#### TEXT:

· · · ·

Sourceability shall not be responsible for any delay in issuing its Order Confirmation or fulfilling such an Order, nor shall it be liable for any loss or damages resulting from such delays.
All taxes (other than income taxes), imposts or duties levied upon the Goods by or payable to any federal, state, municipal or other governmental authority upon the purchase price payable for the Goods hereunder shall be chargeable to and paid by Buyer, whether such taxes, imposts or duties are payable by Sourceability or otherwise. All price quotations for the Goods on the Sourcing Platform shall be exclusive of any such taxes, imposts or duties.
Sourceability USA does not accept any taxable Orders if the Buyer is not a reseller (Reseller needs to provide reseller certificate). Sourceability USA reserves the rights to reject any taxable Order at its own discretion.
Risk of loss of Goods shall pass to Buyer in accordance with the relevant Incoterm ® 2010 set out in the Order Confirmation. All costs, if any, for insurance of the Goods shall be at the expense of Buyer. Buyer agrees to submit all complaints with respect to shipping damage to the Goods directly to the carrier within any time periods specified for such purpose.
Notwithstanding delivery of the Goods and the passing of risk in the Goods, or any other provision of these Conditions, the title of the Goods shall not pass to Buyer until Sourceability has received in cash or cleared funds payment in full of the price of the Goods and all other Goods agreed to be sold by Sourceability to Buyer for which payment is then due. Until such time as the title in the Goods passes to Buyer, Sourceability shall be entitled at any time to require Buyer to return the Goods to Sourceability and, if Buyer fails to do so forthwith, Buyer shall permit Sourceability to enter upon any premises of Buyer where the Goods are stored to repossess the Goods and in cases where the Goods are stored on the premises of a third party, Buyer shall procure that Sourceability and its agents shall be permitted to enter into such premises to repossess the Goods. Buyer shall ensure that the processing or conversion of the Goods shall be subject to Sourceability's retention of title. In the event the Goods have been processed into new goods or have been inseparably mixed with other goods or cannot be separated and repossessed for any other reason before the transfer of title, the Buyer is obliged to register a charge over such Goods on behalf of the Sourceability or to provide any other similar security to the Sourceability in accordance with the applicable laws at the location of the Goods. In the event the Sourceability utilizes such security, the Sourceability shall return any value which exceeds the value of the Goods to the Buyer. Buyer shall not be entitled to pledge, create a lien over or in any way charge or encumber or otherwise deal with or create any form of security over the Goods.
Buyer hereby grants to Sourceability a continuing security interest in the Goods which shall remain in full force and effect until the indefeasible payment or satisfaction in full of all of Buyer’s obligations to Sourceability hereunder. Buyer agrees that until such time, Sourceability is authorized to file or record any financing statement or other document without the signature or other consent of Buyer if permitted by applicable law.

· · · ·

#### CHECK YOUR UNDERSTANDING:
**1)** Answer these questions from the terms of sale above:
(a) Who must pay taxes (other than income taxes) levied on the Goods?
(b) What document does a reseller need to provide?
(c) Which edition of the Incoterm governs when risk of loss passes to Buyer?
**2)** From the terms of sale above, reproduce the passage from "Sourceability USA does" up to and including "its own discretion.".

#### EXCERPTED RECORDS:
· · · ·

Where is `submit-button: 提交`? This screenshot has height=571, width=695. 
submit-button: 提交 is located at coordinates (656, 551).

· · · ·

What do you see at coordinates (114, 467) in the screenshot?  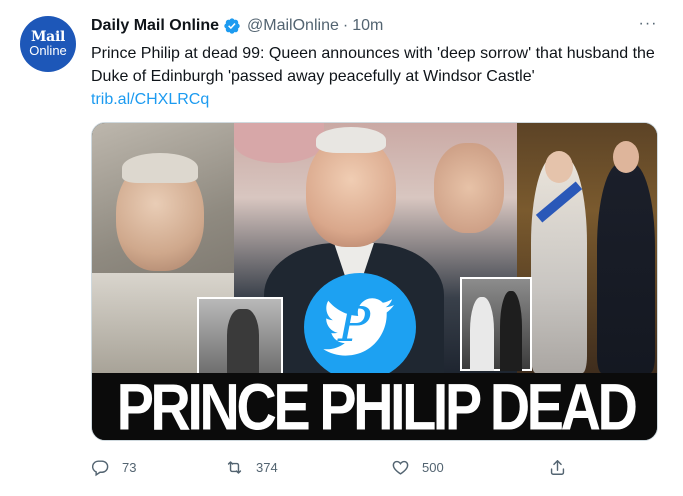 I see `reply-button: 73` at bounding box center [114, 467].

· · · ·

#### ANSWERS FOR THIS EXERCISE:
**1)**
(a) Buyer
(b) A reseller certificate
(c) Incoterm ® 2010

**2)**
Sourceability USA does not accept any taxable Orders if the Buyer is not a reseller (Reseller needs to provide reseller certificate). Sourceability USA reserves the rights to reject any taxable Order at its own discretion.